Freedom Tower architect David Childs offered more details Wednesday on security and public access for his building, a collaboration with site planner Daniel Liebskind that could restore Downtown’s skyline as early as 2006.

At a Community Board 1 meeting, Childs stressed that much about the design for the 1,776-foot tower remained subject to change. But he presented one certainty along with the “fluid” plans: The building would be among the safest in the world.

This means that people won’t be as free to move about as they were at the previous World Trade Center, Childs conceded. When a board member asked about the possibility of walking through the lobby as a shortcut, Childs responded, “Those days are gone.”

There will be a separate lobby on West St. for visitors who just want to go to the tower’s observation areas, Childs said. Those visitors will be funneled through a mezzanine level as they proceed to two dedicated elevators, he added.

The top of the occupied portion of the building, at about 60 stories or 1,100 feet, will have an enclosed observation deck and Windows on the World restaurant. There will be another observation deck inside the latticework top at 1,500 ft., Childs said.

There will also be ground-level public space outside the building, but landscaping has not yet been designed, Childs said. There will be little, if any, room inside the lobby for retail, but there will be shops on some basement levels, he added.

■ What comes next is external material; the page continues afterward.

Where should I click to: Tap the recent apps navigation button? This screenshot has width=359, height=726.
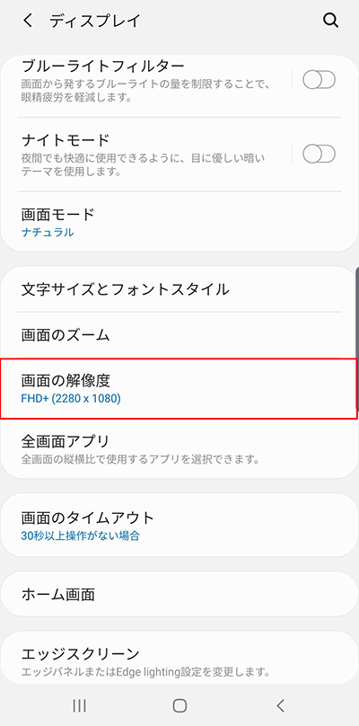(80, 705)
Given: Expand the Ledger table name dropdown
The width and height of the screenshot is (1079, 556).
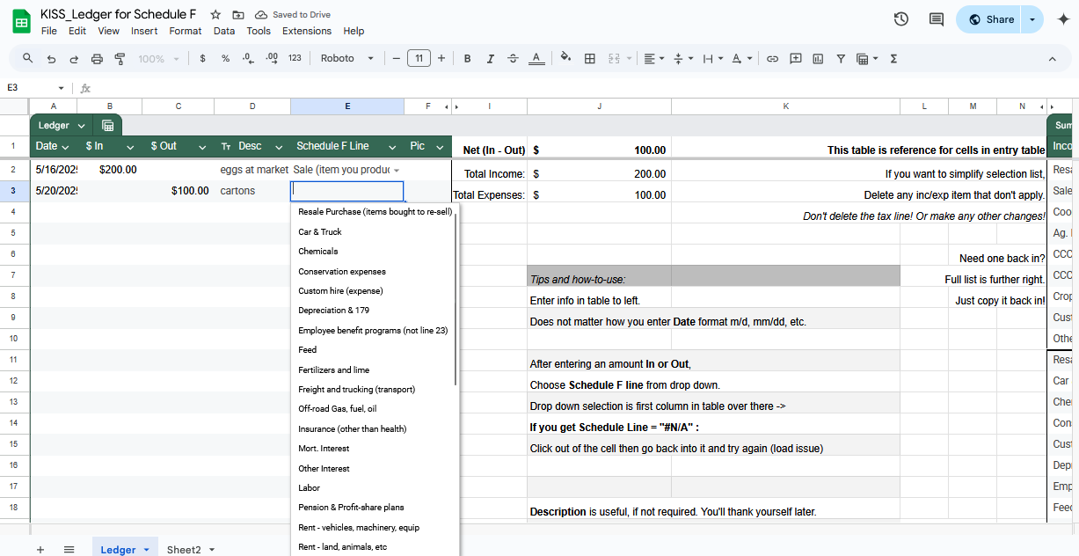Looking at the screenshot, I should click(x=81, y=126).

Julie Menin, a member of C.B. 1 and a member of the jury that selected the Reflecting Absence memorial design, praised Childs’ concept of public space.

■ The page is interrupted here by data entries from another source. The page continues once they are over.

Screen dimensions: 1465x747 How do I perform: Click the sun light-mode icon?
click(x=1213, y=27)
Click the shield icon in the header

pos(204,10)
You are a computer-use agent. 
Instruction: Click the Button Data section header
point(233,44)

“I just want to say that the experience of a visitor to the memorial and Freedom Tower will be more hospitable than existed previously,” Menin said.

As a member of the memorial jury, Menin had access to wind studies of the site. The torqued shape of the Freedom Tower catches the wind, welcome news for anyone who experienced the powerful gusts at the old World Trade Center site. Windmills in the upper third of the building will harness the wind to generate about 25 percent of the building’s energy needs, Childs said.

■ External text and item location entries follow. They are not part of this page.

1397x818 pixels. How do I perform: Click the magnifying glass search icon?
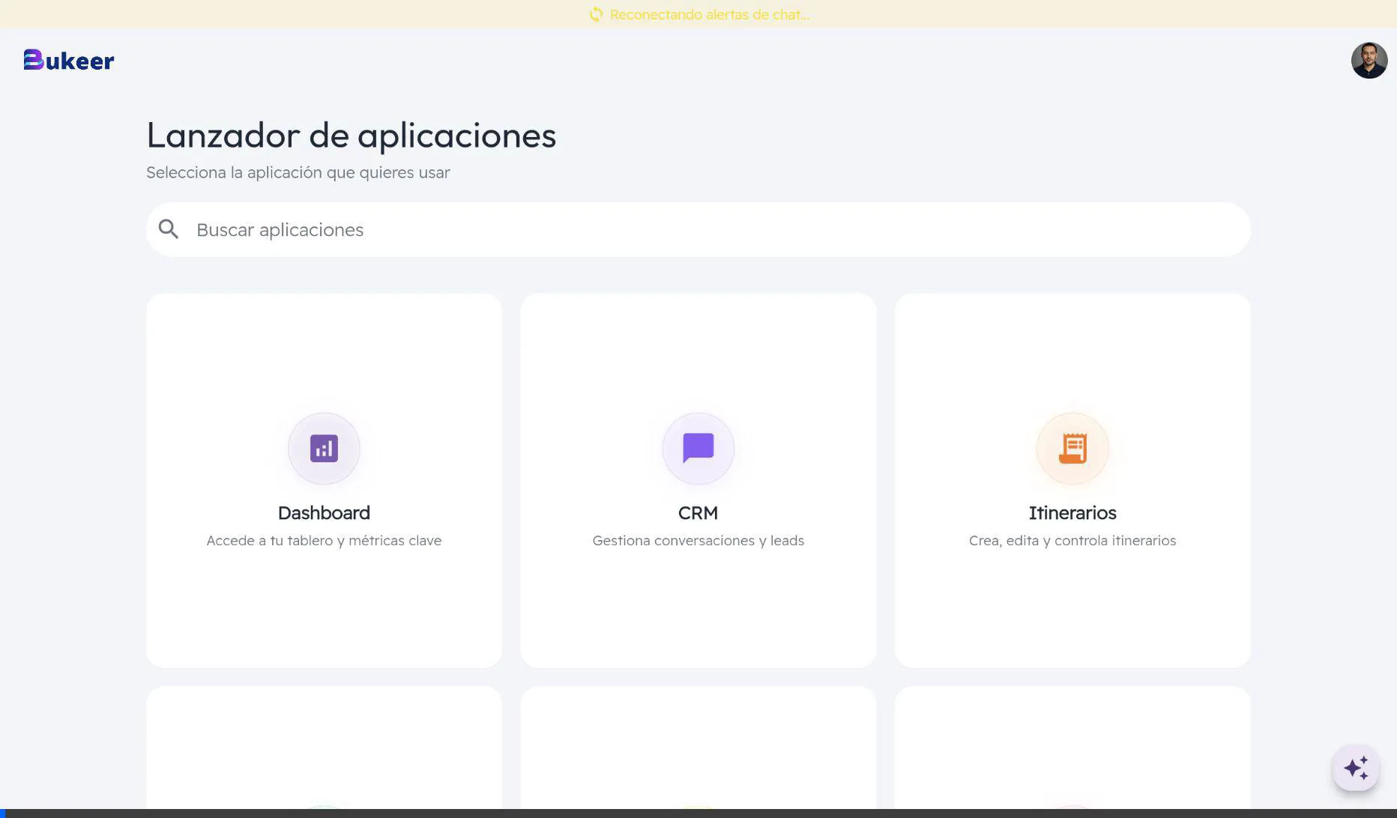[x=169, y=229]
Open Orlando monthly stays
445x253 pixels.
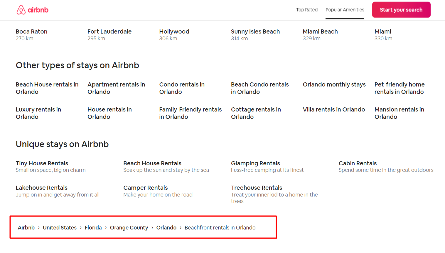pyautogui.click(x=334, y=84)
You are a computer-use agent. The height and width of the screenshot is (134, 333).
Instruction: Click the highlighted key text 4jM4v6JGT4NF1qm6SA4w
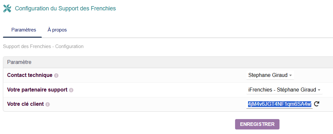(x=279, y=104)
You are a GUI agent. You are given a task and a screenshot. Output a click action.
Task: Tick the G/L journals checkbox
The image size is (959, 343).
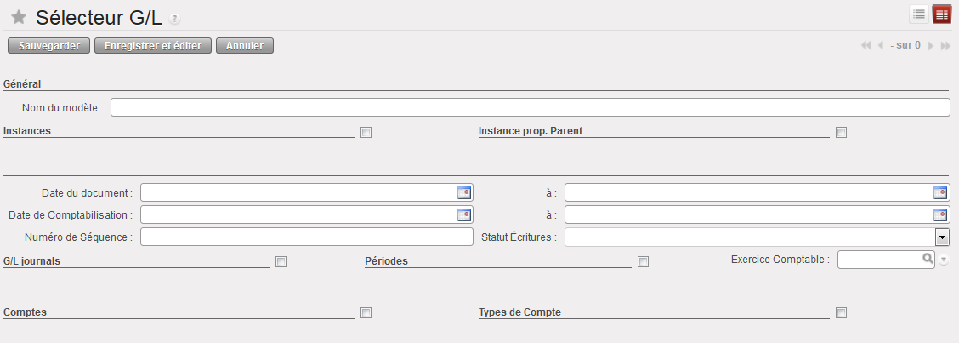tap(281, 262)
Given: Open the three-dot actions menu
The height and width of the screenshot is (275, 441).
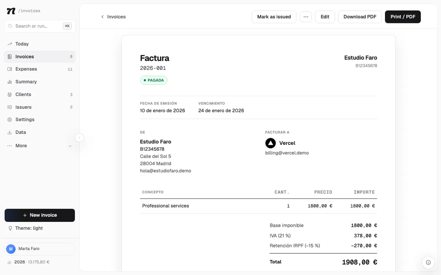Looking at the screenshot, I should pos(306,17).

While the community embraced the windmills, many were more concerned about another energy source in the Freedom Tower: diesel fuel. There will be diesel fuel storage for companies’ back-up generators, Childs said. However, he said the fuel would not be below the building to the extent it was kept in 7 World Trade Center, which burned and collapsed on the afternoon of Sept. 11, 2001.

The exact place of the diesel fuel storage has not been determined, said John Lieber, senior vice president of Silverstein Properties, the company of W.T.C. leaseholder Larry Silverstein. The company also hopes to provide several non-diesel sources of power so that businesses will have an alternative to diesel fuel, Lieber added.

“The New York City law on this is very weak and it doesn’t take into account any acts of terrorism,” Madelyn Wils, chairperson of C.B. 1, said of diesel fuel. “We would probably like to follow it up as it goes along.”

Wils said she also wanted to monitor the issue of black car and taxi access to the site. Trucks and buses will likely enter and be searched at the Deutsche Bank building site, but no space has been designated for company cars and taxis.

“This is going to be the blight of your existence, post-Freedom Tower, if you don’t help us get this addressed,” Wils said to Lieber of Silverstein Properties.

“I’d consider that a warning,” Childs joked.

Childs said delivery trucks are likely to exit on Washington St. near Vesey St., and it is still unclear exactly how big the Freedom Tower footprint will be since planners are debating how wide to make Vesey.

“That’s something we’re very worried about, because it would be nice to keep on the governor’s time schedule,” said Childs, sounding something less than very worried. “You need to know the dimension of your site before you really design a building.”